One Sunday during the organ prelude, I stared at the back of Dick’s head. What’s up with you, Dick? I mused to myself. Sure, you love God and you love people and your faith keeps you clean. But you’re strange, man, smelly, and you make people uncomfortable. And no one knows where you live.
Suddenly the organ swelled with the strains of, “Stand Up, Stand Up for Jesus,” and in the process of standing I was so surprised I lost my balance.
My God, Dick, I thought. Are you Jesus, man?
Sloppy Jalopy? Jesus?
It’s the kind of thought one has when one misses the morning coffee, and I quickly dismissed it. But for years, every time I saw Dick, I’d think: that’s exactly what Jesus might look like to us. Strange. Eccentric. And he would make us uncomfortable.
Okay, probably Dick Jalopy was not Jesus. But that’s also true of the Jesi we carry in our hearts, white and blonde and holy like Sallman’s head, or glowing and red-bearded like the Holman Hunt figure standing at our door and knocking.
These images don’t make us think of the Jesus who violated religious traditions by healing the sick on the Sabbath, or by declaring to his followers that none of this is about you, but about the poor, the imprisoned, the disabled, the oppressed and those drowning in economic injustice.
No wonder Cleopas and what’s-her-name didn’t quite grasp who Jesus was when they fixed their gaze upon him.
“Oh, how foolish you are, and how slow of heart to believe all that the prophets declared,” Jesus told the couple, and they still didn’t recognize him. “Was it not necessary that the Messiah should suffer these things and then enter into his glory?”
In a strange way, Jesus was more Santa Cause than Sallman’s head. His defiance of tradition and convention made people uncomfortable, and they turned away from him.
That’s why the Emmaus Road story can be disturbing. If I’m honest, I’ve got to wonder. Would I recognize Jesus if he joined me on a stroll through Times Square? Or would I dismiss him as a strange and eccentric figure who failed to meet my expectations. Would my heart burn within me as he talked? Or would my mind wander because he was saying things I didn’t understand?
And when this stranger went on his way, would I go with him to the judgment?
Or would I put him out of my mind as soon as possible, thinking to myself:
That was a weird dude.
And walk on alone.
You stated above: His defiance of tradition and convention made people uncomfortable, and they turned away from him.

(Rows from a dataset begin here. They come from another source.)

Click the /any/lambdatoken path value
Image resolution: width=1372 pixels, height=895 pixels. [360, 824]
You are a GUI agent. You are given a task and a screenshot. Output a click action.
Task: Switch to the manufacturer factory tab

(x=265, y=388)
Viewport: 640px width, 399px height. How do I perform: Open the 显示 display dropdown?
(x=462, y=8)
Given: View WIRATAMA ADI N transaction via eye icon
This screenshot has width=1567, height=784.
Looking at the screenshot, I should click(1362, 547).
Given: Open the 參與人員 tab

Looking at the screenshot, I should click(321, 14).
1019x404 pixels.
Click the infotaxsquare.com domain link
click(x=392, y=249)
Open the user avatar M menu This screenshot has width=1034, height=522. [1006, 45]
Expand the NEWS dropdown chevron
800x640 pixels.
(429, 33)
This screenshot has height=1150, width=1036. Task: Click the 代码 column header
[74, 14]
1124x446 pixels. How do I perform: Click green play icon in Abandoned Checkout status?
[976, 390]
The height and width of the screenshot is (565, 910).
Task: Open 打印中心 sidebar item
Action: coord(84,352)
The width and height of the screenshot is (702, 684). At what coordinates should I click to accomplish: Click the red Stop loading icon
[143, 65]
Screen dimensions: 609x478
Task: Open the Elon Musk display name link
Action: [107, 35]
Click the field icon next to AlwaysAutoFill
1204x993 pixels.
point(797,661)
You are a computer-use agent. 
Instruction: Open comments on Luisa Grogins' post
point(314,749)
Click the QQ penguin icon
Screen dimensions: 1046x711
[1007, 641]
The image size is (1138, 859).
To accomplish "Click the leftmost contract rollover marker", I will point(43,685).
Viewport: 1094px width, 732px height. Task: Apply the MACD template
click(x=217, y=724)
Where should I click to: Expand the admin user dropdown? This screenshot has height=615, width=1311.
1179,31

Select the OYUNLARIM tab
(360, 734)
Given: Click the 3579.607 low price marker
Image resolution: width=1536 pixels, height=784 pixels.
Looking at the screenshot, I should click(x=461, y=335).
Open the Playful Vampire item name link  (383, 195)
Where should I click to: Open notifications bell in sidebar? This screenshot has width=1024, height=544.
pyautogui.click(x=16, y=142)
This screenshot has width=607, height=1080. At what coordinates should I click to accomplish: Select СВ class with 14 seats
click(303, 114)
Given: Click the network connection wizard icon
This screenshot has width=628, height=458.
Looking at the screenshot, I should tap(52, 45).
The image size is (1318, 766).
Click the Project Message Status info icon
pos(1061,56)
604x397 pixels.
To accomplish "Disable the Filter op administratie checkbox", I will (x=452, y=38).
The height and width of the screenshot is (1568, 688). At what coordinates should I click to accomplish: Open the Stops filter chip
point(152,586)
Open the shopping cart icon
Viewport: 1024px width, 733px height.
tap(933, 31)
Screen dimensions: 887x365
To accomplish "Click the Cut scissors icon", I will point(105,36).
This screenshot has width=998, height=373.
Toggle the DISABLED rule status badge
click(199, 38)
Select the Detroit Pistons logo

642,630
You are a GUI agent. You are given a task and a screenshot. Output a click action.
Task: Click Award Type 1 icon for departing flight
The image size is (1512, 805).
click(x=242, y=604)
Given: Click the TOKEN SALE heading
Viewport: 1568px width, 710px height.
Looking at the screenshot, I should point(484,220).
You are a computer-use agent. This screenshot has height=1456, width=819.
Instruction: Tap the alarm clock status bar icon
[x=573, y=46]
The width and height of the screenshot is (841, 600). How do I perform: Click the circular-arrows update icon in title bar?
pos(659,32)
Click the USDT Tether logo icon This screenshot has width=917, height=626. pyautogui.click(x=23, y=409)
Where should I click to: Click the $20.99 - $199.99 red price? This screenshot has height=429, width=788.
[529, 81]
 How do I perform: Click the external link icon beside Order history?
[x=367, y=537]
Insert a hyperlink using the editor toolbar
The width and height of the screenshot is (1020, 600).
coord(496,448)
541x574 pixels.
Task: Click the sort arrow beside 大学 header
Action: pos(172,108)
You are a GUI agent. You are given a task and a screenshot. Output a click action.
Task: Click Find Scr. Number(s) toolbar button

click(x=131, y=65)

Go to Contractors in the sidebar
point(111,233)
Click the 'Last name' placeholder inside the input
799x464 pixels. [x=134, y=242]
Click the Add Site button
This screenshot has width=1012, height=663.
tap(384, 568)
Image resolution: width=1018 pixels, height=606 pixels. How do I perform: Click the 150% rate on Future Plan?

As a “seasoned ecumenist” you ought to be aware that the main reason for the fracturing of the Church of Our Lord into many denominations is due to numerous traditions and doctrines which have been birthed in the mind of man; Infant Baptism, adoption of pagan holidays vs. observance of God’s proclaimed feasts, Sunday vs. Sabbath worship, the debate on communion (transubstantiation vs. consubstantiation, vs, memorialism), worship of saints, genuflecting to man-made statues and many other traditions adopted by the various denominations through the ages.
Jesus stated in Mark 7: 8 For laying aside the commandment of God, ye hold the tradition of men, as the washing of pots and cups: and many other such like things ye do. 9 And he said unto them, Full well ye reject the commandment of God, that ye may keep your own tradition.
In addition, the various denominations have changed their views over the years basing their view more on current social norms and societal views of what is or not “politically correct.” This has led to changing of stance on such issues as slavery, sexuality, abortion, women in the ministry, etc.